Textbooks will often use the word spontaneous. So when delta G is less than zero, the reaction would be spontaneous in the forward direction. When delta G is greater than zero, the chemical or physical process is favored in the reverse direction; therefore, the forward process is not thermodynamically favored.

Going back to our reaction as an example, if delta G is greater than zero, that means the reverse reaction is favored, which favors the formation of the reactants. For this example, textbooks will often say that the reaction is non-spontaneous in the forward direction, which means the reaction is spontaneous in the reverse direction.
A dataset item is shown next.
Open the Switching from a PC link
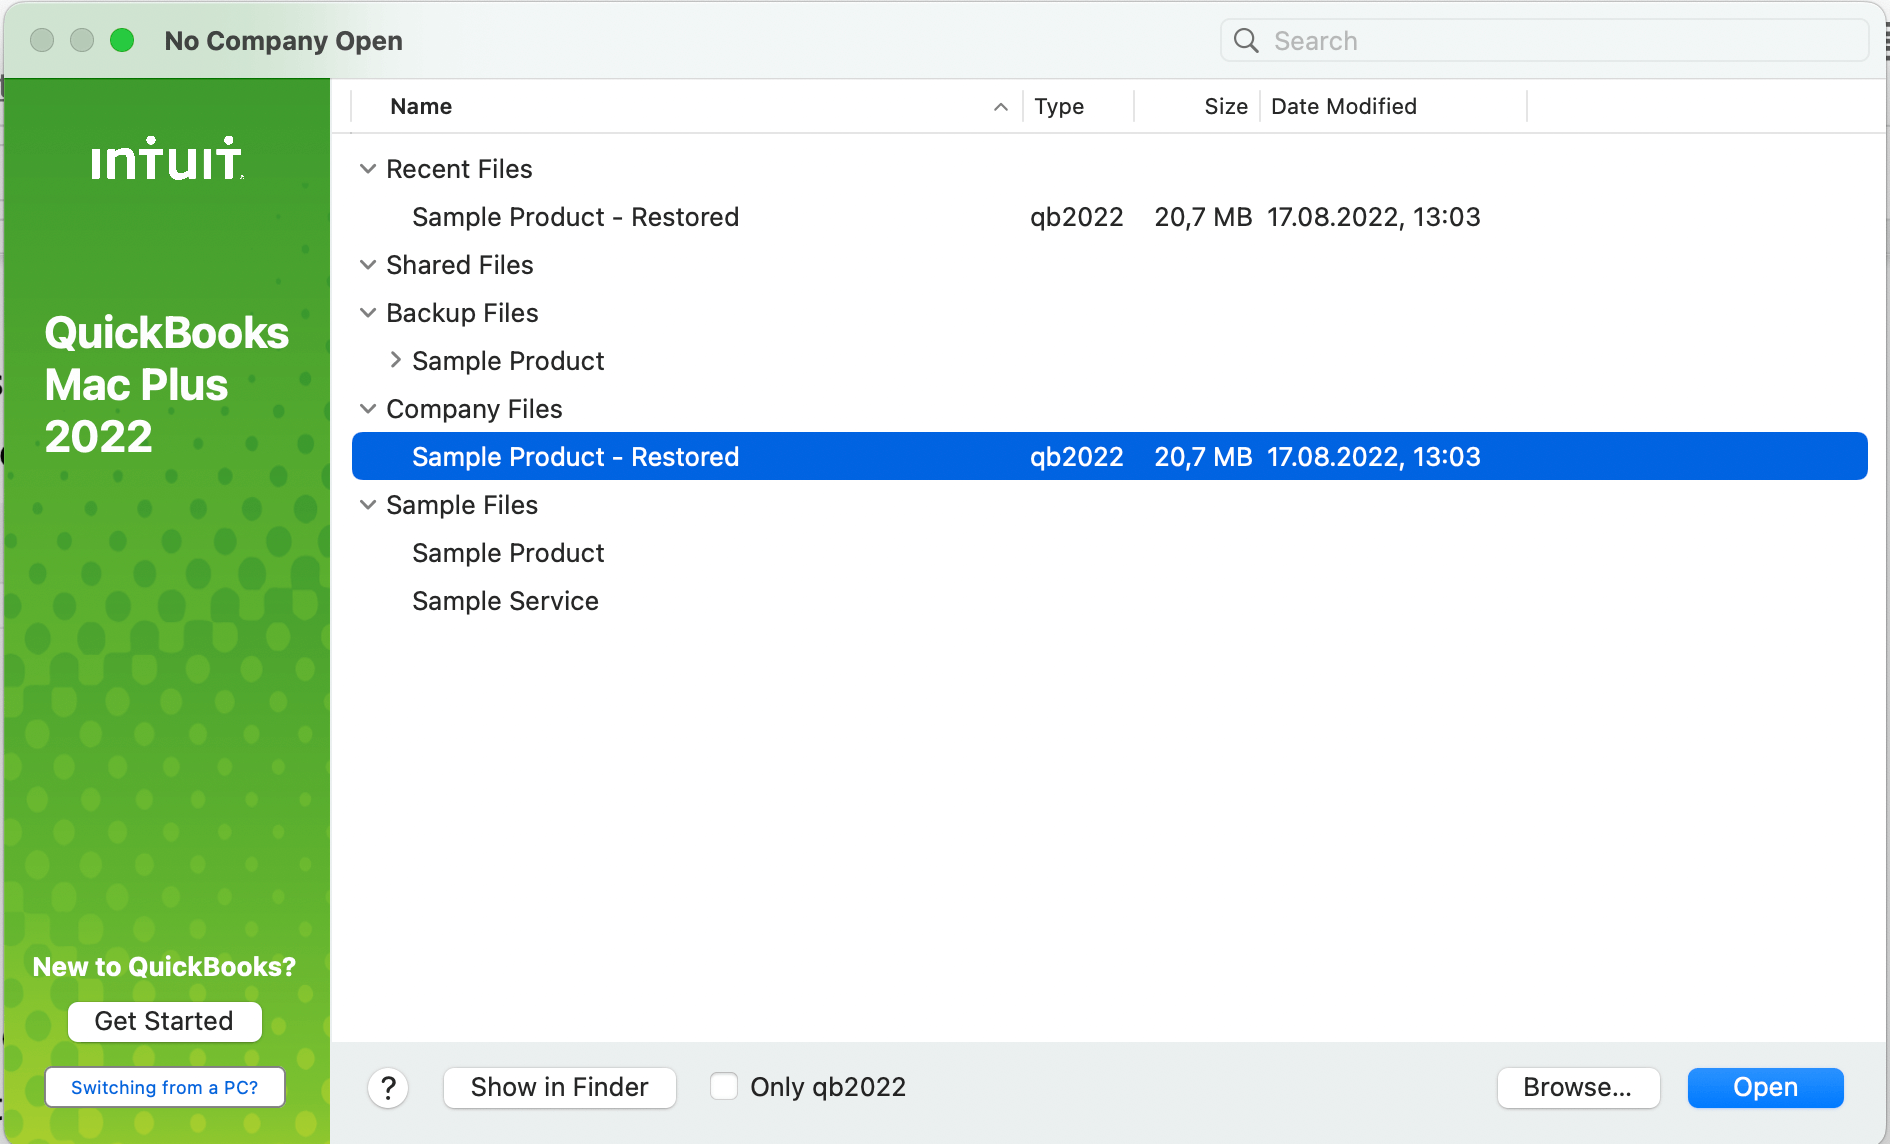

When delta G is equal to zero, the chemical or physical process is at equilibrium. So for our chemical reaction, if delta G is equal to zero, the reaction is at equilibrium, and the concentration of reactants and products will remain constant.

When we see delta G with the superscript knots, we're talking about the change in Gibbs free energy when substances are in their standard states. By convention, the standard state of a solid or liquid is referring to the pure solid or the pure liquid under a pressure of one atmosphere. The standard state of a gas is referring to the pure gas at a pressure of one atmosphere, and the standard state of a solution is talking about a one molar concentration.

If our substances are in the standard state, we can add a superscript to the equation that we saw before. We could calculate delta G naught, the standard change in free energy, by getting the standard change in enthalpy and from that, subtracting the absolute temperature in Kelvin times the standard change in entropy. When the substances are in their standard states, delta G naught is equal to delta G.

Therefore, we can say that if delta G naught is less than zero, if we're talking about a reaction, the reaction is thermodynamically favored in the forward direction. If delta G naught is greater than zero, we could say the reaction is not thermodynamically favored in the forward direction.

Next, let's calculate delta G naught for a chemical reaction. For our reaction, let's look at the synthesis of hydrogen fluoride gas from hydrogen gas and fluorine gas. Our goal is to calculate delta G naught for this reaction at 25 degrees Celsius.

Delta H naught for this reaction at 25 degrees Celsius is equal to negative 537.2 kilojoules per mole of reaction, and delta S naught for this reaction at 25 degrees Celsius is equal to 13.7 joules per Kelvin mole of reaction. The next step is to plug everything into our equation.

To calculate delta G naught of reaction, we need to plug in delta H naught of reaction, delta S naught of reaction, and also the temperature in Kelvin. So we can plug in delta H naught of reaction into our equation. That's negative 537.2 kilojoules per mole of reaction.

Next, we think about the temperature. The temperature is 25 degrees Celsius, and we need to convert that into Kelvin. So, 25 plus 273 is equal to 298 Kelvin. Next, we think about delta S naught, and here we have to be careful with units because delta H naught was in kilojoules, and delta S naught was given to us in joules.

One approach is to convert delta S naught into kilojoules per Kelvin mole of reaction, so we could divide this number by 1000, or we could move the decimal place 3 to the left. So, 13.7 joules per Kelvin mole of reaction is equal to 0.0137 kilojoules per Kelvin mole of reaction.

Looking at our units, Kelvin will cancel out, and that gives us kilojoules per mole of reaction. So when we do the math, delta G naught for this reaction is equal to negative 541.3 kilojoules per mole of reaction.

Since delta G naught for this reaction is negative, that means the forward reaction is thermodynamically favored. So, we can think about the reactants coming together to make the products.

Since we calculated delta G naught, the reactants and products are in their standard states. So what our calculation means is if we had a mixture of hydrogen gas, fluorine gas, and hydrogen fluoride gas, and we're at a temperature of 25 degrees Celsius, and each gas had a partial pressure of one atmosphere, the forward reaction is thermodynamically favored. This means the hydrogen gas and fluorine gas would come together to make more hydrogen fluoride.